I am wondering if im the odd one out there. I have always used computer speakers as my game audio and everything else, but now ive been playing with TPU'ers and they actually use a headset with a mic. What do you do and prefer, and why?


----------



## cadaveca (Dec 5, 2011)

I use bookshelf speakers and an HT amplifier. I currently only use 2 speakers; I have the full 5.1 set, but lack desk space for a center channel.

I use the mic off of a XBOX360 headset, and only use the headset for audio from time to time. When I do use the headset, it's only for TS/in-game chat, while gmae audio and such is still on the speakers.


----------



## MxPhenom 216 (Dec 5, 2011)

Why do like all headsets have the mic on the left side!


----------



## cadaveca (Dec 5, 2011)

Good question.


----------



## MxPhenom 216 (Dec 5, 2011)

cadaveca said:


> Good question.



cuz i use my xbox mic on the right side. and the left side just feels funny


----------



## cadaveca (Dec 5, 2011)

I'm left-handed. Seems perfect, to me.


----------



## MxPhenom 216 (Dec 5, 2011)

cadaveca said:


> I'm left-handed. Seems perfect, to me.



Im left handed too!


----------



## animal007uk (Dec 5, 2011)

I use 2x 200watt disco speakers and a roland stereo mixing amp for my front out, I then use a panasonic home theater system for my rear speakers and use quadraphonic surround for gaming, When listening to tunes i set the rear speakers as front aswell.

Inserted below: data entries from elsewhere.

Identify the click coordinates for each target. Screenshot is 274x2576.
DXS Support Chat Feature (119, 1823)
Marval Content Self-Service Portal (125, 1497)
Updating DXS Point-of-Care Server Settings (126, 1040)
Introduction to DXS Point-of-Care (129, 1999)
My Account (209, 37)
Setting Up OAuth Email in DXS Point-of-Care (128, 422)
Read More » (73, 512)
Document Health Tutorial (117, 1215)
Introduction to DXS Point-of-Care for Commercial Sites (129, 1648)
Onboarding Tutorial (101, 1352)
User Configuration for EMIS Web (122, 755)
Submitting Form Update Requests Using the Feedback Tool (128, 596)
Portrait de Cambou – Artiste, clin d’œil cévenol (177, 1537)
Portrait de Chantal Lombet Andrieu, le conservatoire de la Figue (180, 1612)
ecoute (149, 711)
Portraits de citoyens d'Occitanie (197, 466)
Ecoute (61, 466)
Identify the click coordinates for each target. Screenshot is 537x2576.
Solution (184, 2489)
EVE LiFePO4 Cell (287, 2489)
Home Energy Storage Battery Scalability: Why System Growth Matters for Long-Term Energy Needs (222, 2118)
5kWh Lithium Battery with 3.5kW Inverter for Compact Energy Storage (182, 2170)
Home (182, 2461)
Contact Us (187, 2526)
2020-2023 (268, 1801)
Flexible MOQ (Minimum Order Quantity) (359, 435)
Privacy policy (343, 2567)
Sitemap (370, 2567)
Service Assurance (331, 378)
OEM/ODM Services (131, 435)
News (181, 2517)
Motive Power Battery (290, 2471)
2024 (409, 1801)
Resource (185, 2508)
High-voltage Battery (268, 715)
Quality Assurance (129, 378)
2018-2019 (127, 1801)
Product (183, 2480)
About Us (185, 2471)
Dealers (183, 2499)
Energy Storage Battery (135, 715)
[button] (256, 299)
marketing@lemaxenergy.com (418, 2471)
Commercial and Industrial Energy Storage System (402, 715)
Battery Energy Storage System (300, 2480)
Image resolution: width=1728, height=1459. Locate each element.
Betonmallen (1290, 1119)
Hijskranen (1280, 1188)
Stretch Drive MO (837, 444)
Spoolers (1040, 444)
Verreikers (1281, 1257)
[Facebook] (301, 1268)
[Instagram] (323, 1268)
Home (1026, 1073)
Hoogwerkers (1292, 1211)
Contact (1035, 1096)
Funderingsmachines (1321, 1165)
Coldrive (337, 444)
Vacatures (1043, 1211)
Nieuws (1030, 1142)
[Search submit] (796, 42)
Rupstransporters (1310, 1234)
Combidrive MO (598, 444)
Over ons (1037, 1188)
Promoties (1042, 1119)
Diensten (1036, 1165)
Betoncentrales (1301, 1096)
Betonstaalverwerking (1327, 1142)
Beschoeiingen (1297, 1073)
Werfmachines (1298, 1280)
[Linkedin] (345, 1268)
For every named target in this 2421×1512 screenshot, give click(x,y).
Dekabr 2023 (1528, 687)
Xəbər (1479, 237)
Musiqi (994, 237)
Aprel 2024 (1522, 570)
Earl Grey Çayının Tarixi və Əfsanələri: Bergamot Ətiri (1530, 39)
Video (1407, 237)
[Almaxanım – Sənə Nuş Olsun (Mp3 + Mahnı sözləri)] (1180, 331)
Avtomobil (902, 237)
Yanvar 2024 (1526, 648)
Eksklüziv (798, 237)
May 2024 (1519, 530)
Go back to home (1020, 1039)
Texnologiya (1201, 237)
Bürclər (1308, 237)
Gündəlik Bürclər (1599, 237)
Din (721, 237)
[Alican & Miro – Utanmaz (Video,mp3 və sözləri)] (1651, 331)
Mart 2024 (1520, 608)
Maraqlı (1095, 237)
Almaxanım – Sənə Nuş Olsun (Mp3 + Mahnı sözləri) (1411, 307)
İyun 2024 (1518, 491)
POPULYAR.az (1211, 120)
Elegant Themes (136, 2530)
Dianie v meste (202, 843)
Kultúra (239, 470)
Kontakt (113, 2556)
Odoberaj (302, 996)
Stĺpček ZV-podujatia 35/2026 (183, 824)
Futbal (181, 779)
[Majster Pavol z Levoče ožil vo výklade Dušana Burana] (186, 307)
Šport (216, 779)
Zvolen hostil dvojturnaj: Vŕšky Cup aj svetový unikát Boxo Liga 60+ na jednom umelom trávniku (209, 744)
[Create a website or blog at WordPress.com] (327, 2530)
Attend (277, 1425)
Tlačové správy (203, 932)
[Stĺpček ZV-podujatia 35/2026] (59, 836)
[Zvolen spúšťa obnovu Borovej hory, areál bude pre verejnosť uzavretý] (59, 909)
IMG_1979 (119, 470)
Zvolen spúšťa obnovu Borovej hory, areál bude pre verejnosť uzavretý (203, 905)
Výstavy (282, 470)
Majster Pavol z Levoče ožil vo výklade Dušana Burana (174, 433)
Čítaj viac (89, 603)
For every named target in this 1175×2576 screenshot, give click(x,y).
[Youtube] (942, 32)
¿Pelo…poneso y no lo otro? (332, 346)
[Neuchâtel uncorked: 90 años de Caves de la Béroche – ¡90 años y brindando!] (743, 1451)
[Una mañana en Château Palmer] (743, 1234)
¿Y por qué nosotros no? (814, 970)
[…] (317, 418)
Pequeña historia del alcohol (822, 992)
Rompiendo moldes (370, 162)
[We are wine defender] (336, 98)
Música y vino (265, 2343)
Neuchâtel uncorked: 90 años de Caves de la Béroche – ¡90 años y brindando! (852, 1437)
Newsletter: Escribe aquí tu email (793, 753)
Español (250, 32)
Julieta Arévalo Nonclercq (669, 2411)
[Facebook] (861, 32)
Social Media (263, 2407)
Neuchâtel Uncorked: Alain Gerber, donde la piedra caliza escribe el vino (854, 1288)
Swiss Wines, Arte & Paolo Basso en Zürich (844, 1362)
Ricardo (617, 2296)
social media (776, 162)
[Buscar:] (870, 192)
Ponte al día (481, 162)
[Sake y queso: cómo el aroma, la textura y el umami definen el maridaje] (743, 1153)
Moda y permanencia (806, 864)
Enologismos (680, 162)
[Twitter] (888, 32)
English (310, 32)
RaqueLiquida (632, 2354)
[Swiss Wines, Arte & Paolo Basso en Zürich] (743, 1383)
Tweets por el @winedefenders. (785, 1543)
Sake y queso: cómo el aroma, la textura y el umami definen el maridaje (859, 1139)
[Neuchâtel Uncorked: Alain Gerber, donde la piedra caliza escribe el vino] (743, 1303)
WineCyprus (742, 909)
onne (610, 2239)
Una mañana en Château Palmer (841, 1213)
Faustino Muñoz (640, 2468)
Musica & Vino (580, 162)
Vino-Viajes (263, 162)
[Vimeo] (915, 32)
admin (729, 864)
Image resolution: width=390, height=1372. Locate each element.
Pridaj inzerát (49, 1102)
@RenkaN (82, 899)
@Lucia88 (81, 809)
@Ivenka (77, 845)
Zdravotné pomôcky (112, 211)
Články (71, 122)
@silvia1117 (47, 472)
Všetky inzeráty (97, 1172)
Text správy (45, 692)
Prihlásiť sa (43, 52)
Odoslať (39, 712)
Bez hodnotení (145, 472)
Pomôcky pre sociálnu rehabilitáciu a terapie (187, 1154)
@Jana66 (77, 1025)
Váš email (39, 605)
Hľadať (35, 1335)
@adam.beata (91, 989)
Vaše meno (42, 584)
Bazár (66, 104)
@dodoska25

Never used a headset because i don't need to because my setup is in the bedroom and away from the rest of the family.


----------



## MxPhenom 216 (Dec 5, 2011)

animal007uk said:


> I use 2x 200watt disco speakers and a roland stereo mixing amp for my front out, I then use a panasonic home theater system for my rear speakers and use quadraphonic surround for gaming, When listening to tunes i set the rear speakers as front aswell.
> 
> Never used a headset because i don't need to because my setup is in the bedroom and away from the rest of the family.



yeah im away from the family, but im just wondering since some people prefer it beause i guess its more immersive with the headset. I guess some good headsets sound better then speakers?


----------



## BumbleBee (Dec 5, 2011)

Paradigm Monitor 9 v.6, Sennheiser PC360 with Astro Mixamp.


----------



## animal007uk (Dec 5, 2011)

I don't know i guess its each to there own realy but i do love the sound from my setup when gaming as i get all the low end rumble from explosions and stuff and as i use the pc for everything it just seems to make sense having it set as i do .


----------



## Grings (Dec 5, 2011)

I use a HT amp for game audio (5.1), and a USB headset for TS/Vent etc

I used to use a mic and have voices through my amp, but hated hearing mic crackle, and people with shitty mic's up loud through it.


----------



## N-Gen (Dec 5, 2011)

I use a JVC amp with around 500w RMS speakers when I'm solo gaming or doing some music related stuff, got a 7.1 hooked up for when I watch anything on the TV connected to the PC and a headset whenever I need to be using a mic.


----------



## Darkleoco (Dec 5, 2011)

Many good headsets will sound better than speakers if you are talking Astros/Turtle Beaches/Trittons with built in surround sound


----------



## Jetster (Dec 5, 2011)

Sony MDR-V6  with a mic taped to the side


----------



## cadaveca (Dec 5, 2011)

Darkleoco said:


> Many good headsets will sound better than speakers if you are talking Astros/Turtle Beaches/Trittons with built in surround sound


Depends on your speakers. It's easier to get stereo positioning alot of times with headphones, because they almost always have the same sound field(in someone's ears).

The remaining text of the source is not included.